Collected data
━━━━━━━━━━

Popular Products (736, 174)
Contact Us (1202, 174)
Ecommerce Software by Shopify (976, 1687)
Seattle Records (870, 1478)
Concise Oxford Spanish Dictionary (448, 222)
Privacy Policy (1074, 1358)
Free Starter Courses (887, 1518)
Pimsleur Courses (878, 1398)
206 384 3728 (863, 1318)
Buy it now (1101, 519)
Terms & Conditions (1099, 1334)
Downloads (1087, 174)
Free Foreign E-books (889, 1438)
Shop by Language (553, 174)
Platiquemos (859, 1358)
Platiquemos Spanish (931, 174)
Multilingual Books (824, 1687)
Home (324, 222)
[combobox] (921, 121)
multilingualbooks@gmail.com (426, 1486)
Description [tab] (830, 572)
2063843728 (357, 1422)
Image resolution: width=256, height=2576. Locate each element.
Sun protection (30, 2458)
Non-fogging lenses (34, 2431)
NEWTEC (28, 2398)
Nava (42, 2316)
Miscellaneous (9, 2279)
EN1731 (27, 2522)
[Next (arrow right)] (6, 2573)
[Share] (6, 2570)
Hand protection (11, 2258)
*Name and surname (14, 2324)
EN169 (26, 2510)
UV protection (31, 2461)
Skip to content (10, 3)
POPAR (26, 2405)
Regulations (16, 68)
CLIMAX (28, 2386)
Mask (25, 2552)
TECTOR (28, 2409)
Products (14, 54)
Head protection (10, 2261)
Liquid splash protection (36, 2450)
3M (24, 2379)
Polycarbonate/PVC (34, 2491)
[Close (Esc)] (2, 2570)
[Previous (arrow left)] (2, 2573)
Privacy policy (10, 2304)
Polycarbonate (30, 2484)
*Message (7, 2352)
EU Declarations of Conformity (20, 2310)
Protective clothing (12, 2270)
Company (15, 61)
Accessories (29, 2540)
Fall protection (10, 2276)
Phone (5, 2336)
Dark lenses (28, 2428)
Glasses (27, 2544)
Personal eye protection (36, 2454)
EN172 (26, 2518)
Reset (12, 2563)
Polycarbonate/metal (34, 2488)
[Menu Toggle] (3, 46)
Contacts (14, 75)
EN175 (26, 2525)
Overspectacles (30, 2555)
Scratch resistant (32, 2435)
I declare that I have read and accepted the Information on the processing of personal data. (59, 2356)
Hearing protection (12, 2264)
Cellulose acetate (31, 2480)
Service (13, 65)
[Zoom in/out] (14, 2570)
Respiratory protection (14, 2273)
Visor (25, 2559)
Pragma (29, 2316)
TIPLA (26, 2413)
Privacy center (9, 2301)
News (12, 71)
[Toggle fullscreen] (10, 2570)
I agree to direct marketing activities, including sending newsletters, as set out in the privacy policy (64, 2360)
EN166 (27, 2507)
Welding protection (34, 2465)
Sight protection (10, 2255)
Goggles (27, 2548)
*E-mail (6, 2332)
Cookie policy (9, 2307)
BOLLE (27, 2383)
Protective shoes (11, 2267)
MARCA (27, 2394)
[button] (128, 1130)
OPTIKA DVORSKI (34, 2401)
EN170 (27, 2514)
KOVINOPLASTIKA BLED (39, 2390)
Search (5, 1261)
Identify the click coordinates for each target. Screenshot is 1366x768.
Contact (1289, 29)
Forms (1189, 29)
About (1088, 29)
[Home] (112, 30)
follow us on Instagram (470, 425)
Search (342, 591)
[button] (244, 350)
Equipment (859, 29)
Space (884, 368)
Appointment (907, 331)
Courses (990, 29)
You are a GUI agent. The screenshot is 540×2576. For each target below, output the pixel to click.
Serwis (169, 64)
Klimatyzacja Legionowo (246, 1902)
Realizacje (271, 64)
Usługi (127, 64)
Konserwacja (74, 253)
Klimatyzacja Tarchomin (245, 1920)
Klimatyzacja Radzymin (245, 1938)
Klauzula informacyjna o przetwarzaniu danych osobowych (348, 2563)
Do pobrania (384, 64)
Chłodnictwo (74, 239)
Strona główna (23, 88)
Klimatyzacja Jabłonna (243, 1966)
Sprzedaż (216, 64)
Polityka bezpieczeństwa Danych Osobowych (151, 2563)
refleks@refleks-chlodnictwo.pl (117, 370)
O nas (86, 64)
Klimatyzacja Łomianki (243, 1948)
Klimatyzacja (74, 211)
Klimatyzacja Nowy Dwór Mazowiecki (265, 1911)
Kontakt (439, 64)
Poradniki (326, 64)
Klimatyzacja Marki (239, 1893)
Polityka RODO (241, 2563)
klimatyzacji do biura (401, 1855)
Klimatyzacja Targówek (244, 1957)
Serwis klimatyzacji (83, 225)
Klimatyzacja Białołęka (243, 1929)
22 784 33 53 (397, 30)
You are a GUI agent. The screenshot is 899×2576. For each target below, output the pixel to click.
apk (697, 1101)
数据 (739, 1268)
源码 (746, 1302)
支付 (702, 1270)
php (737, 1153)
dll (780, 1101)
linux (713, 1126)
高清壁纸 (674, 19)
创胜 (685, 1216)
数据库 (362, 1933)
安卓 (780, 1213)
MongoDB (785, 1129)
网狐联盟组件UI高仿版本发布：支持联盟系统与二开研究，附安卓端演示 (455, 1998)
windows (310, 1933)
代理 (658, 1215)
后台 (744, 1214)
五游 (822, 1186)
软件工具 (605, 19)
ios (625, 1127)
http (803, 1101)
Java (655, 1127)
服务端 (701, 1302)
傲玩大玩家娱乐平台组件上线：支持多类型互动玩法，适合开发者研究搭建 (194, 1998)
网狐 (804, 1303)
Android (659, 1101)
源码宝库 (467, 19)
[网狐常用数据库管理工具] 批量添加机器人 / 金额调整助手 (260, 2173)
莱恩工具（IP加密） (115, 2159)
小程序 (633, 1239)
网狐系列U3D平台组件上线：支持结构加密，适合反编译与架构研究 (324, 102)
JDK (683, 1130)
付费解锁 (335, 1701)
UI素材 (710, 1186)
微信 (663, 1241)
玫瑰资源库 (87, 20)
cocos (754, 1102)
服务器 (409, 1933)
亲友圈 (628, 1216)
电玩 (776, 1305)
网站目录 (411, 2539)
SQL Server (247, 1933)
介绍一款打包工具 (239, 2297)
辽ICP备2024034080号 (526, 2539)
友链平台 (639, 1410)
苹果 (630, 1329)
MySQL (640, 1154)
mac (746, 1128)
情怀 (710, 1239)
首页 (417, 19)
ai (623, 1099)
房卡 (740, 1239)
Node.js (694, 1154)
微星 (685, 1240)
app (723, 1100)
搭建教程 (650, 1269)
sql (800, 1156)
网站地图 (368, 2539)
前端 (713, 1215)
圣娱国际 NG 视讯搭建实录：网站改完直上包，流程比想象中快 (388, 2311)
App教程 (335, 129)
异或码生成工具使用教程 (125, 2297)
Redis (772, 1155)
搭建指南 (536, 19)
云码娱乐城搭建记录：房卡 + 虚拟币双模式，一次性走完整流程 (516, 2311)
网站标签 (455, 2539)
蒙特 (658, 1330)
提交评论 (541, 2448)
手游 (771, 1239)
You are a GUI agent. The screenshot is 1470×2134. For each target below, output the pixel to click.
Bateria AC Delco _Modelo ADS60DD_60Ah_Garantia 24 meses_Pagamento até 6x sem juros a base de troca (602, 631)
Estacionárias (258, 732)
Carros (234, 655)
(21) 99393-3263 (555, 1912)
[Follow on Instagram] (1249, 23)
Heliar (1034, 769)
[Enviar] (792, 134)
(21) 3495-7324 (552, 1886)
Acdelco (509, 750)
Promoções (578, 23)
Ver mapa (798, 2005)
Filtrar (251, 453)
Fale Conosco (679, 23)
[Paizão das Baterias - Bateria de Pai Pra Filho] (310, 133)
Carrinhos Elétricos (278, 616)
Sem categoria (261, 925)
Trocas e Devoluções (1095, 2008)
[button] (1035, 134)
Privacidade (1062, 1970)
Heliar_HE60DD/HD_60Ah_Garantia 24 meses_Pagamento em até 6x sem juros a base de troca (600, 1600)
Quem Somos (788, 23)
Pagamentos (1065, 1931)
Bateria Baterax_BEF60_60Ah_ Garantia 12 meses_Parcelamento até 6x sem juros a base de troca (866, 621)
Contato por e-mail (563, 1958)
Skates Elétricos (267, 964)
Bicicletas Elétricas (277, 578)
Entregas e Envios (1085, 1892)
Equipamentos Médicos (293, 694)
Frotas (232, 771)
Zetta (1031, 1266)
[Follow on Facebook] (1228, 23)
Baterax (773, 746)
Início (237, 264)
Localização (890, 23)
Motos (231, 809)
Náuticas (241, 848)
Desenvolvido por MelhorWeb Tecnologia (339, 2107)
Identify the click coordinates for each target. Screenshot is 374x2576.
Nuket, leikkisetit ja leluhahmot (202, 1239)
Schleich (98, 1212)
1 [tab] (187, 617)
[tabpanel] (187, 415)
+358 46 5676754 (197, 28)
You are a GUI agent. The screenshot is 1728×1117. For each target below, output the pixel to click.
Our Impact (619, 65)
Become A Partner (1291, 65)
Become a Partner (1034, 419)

━━━━━━━━━━

* _REQUIRED WORK_
With the line that has "2063843728 (357, 1422)" as the first and the line that has "POPAR (26, 2405)" as the last, repeat exactly that run of lines above and no more.

* _ANSWER BELOW_
2063843728 (357, 1422)
Image resolution: width=256, height=2576. Locate each element.
Sun protection (30, 2458)
Non-fogging lenses (34, 2431)
NEWTEC (28, 2398)
Nava (42, 2316)
Miscellaneous (9, 2279)
EN1731 (27, 2522)
[Next (arrow right)] (6, 2573)
[Share] (6, 2570)
Hand protection (11, 2258)
*Name and surname (14, 2324)
EN169 (26, 2510)
UV protection (31, 2461)
Skip to content (10, 3)
POPAR (26, 2405)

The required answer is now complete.